堤真一、皆既日食で奇跡的体験!
先日DVDがリリースされた本格医療映画『孤高のメス』でスゴ腕外科医を演じた堤真一が、共演した夏川結衣らとのエピソードのほか、今だから話せる撮影時のウラ話や、現場で体験した奇跡のような出来事について語った。
大鐘稔彦のベストセラー小説を映画化した本作は、日本初の脳死肝移植に挑む外科医・当麻鉄彦(堤)の姿を、看護師・浪子(夏川)の視点で描く感動の医療ヒューマンドラマ。劇中の手術シーンをリアルに再現するため、撮影前にキャストたちと実際の手術現場を見学したという堤は、「先生方は想像以上の手さばきで、チームプレーとしても素晴らしかった。とても美しいものを見ているような感覚でした」と当時を振り返る。「今だから言っちゃいますけど、途中で気分が悪くなって退席した方がいた一方で、夏川さんの場合、見学前は一番不安そうだったのに、いざ手術が始まったら『スッゴイ! スッゴイ!』って最後までしっかり見学していました」と夏川の意外な一面をちゃめっ気たっぷりに明かした。
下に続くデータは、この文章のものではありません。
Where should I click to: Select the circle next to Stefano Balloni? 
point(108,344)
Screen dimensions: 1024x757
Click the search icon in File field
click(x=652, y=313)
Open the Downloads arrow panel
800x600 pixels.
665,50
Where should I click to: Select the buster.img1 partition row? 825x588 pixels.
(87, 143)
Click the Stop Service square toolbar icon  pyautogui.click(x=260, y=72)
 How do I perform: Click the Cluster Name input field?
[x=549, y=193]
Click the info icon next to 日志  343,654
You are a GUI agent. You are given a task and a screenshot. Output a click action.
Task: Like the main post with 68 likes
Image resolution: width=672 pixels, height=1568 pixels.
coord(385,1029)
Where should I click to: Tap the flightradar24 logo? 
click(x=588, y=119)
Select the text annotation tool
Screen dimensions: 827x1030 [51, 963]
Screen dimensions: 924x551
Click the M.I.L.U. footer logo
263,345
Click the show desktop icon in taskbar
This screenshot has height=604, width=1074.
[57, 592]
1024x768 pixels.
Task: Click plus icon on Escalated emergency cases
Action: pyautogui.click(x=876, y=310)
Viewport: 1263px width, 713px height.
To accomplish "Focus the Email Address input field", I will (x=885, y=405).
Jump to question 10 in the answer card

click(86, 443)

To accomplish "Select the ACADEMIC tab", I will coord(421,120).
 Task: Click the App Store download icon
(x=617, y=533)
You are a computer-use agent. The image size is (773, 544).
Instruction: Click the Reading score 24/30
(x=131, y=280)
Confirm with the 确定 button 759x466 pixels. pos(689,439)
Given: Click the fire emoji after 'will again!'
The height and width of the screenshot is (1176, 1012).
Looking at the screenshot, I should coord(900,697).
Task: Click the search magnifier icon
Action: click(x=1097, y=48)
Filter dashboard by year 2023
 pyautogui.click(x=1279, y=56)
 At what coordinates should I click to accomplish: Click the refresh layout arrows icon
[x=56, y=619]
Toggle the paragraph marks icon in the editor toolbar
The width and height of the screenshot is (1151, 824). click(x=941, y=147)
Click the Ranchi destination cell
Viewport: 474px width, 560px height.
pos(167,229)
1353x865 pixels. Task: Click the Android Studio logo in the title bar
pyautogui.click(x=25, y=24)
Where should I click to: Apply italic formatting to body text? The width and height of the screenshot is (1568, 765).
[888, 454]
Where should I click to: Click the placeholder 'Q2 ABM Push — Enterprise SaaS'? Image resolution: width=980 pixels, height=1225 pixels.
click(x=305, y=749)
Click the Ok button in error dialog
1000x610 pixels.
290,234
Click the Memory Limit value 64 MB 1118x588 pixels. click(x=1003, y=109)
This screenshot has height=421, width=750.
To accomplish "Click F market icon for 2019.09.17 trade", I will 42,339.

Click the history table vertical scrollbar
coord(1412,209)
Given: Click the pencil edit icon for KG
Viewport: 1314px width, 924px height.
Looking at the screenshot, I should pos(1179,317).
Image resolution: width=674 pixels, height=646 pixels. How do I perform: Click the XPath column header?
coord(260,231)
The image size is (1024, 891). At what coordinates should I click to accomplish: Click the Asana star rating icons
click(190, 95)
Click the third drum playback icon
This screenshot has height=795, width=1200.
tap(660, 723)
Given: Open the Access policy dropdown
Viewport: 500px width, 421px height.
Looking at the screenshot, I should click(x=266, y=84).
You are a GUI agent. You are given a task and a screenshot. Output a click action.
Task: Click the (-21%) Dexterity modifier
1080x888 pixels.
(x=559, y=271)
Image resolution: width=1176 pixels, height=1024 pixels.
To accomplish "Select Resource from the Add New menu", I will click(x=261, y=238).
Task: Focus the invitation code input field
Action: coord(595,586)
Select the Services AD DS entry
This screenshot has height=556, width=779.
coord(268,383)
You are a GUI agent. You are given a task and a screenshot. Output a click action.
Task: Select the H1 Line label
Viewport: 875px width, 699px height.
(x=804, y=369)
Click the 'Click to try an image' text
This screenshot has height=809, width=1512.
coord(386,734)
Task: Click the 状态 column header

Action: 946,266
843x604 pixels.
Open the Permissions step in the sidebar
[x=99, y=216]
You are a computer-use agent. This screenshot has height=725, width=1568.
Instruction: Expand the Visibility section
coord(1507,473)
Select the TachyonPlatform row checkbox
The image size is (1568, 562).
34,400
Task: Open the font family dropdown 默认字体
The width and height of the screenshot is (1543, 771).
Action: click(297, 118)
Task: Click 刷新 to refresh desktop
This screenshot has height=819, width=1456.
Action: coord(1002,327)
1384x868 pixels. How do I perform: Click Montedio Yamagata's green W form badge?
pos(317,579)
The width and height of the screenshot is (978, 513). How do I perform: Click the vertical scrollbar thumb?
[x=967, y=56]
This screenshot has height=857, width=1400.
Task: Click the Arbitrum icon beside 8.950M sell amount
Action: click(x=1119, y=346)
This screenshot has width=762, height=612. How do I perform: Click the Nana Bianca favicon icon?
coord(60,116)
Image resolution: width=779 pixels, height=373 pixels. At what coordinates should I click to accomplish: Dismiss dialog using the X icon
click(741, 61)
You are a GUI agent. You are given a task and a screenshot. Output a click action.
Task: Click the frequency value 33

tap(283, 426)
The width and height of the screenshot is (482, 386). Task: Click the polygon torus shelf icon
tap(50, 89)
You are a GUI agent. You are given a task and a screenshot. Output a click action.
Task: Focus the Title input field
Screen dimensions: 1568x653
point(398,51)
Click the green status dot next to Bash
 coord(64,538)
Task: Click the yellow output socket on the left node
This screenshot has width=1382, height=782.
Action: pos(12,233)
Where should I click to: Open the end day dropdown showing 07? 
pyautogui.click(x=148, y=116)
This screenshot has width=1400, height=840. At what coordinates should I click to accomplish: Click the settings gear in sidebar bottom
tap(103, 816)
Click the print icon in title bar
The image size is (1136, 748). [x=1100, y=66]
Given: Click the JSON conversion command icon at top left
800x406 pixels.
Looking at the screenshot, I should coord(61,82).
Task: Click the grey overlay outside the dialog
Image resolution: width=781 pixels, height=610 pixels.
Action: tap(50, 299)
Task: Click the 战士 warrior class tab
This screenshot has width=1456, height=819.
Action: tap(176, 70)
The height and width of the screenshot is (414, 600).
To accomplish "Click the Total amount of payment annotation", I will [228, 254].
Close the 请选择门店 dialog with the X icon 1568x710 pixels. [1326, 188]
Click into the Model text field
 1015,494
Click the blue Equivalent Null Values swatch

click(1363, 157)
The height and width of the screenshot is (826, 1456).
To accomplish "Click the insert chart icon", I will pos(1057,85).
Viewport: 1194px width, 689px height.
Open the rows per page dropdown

さらに堤は、撮影現場で奇跡的な体験をしたことを告白。それは、余貴美子ふんする脳死患者の母親が、当麻と浪子に「息子の臓器で移植が必要な人を助けてあげてほしい」と申し出る重要なシーンを撮影したときの出来事。ロケ場所となったのは岬に建つ学校の屋上で、当初は青い空と海を背景に撮影する予定だったのだが、なんと、日本で46年ぶりに観察された皆既日食と撮影が重なってしまったのだ。「急に暗くなって気温が下がったと思ったら、海から霧が上がってきて、周囲が真っ白になってしまったんです。驚きましたけど、まるで雲の中にいるような画(え)になったんですよ!」と悪天候が功を奏したことを打ち明ける堤。そして、「霧のせいで僕と夏川さんの髪はベタッとして、顔に張り付いてしまいましたけど……(笑)」とユーモアを交えつつ現場での様子を語る。そして、「今まで見たことのない神秘的な光景の中、誰もが演技に集中することができたんです。まさに奇跡のような自然の贈り物でした」と感慨深げに語った。その言葉通り、屋上のシーンをよく観ると、堤たちの周辺が白いモヤのような霧で覆われ、実に幻想的な効果をもたらしているのがわかるはずだ。
臓器移植、医療ミス、医師不足など、現代医療が抱える問題を浮き彫りにしながら、患者の命を救いたいと願う当麻の信念が周囲を動かしていく様子を切々と描いた本作。最後に堤は、「何かを感じたり考えたりすることができる作品。医療ものだから難しいなんて思わずに観てほしい」とこれから観る人に熱いメッセージを送った。自然が作り上げた最高の舞台演出や、現役医療チームから指導を受けて臨んだ堤たちの熱演は必見だ。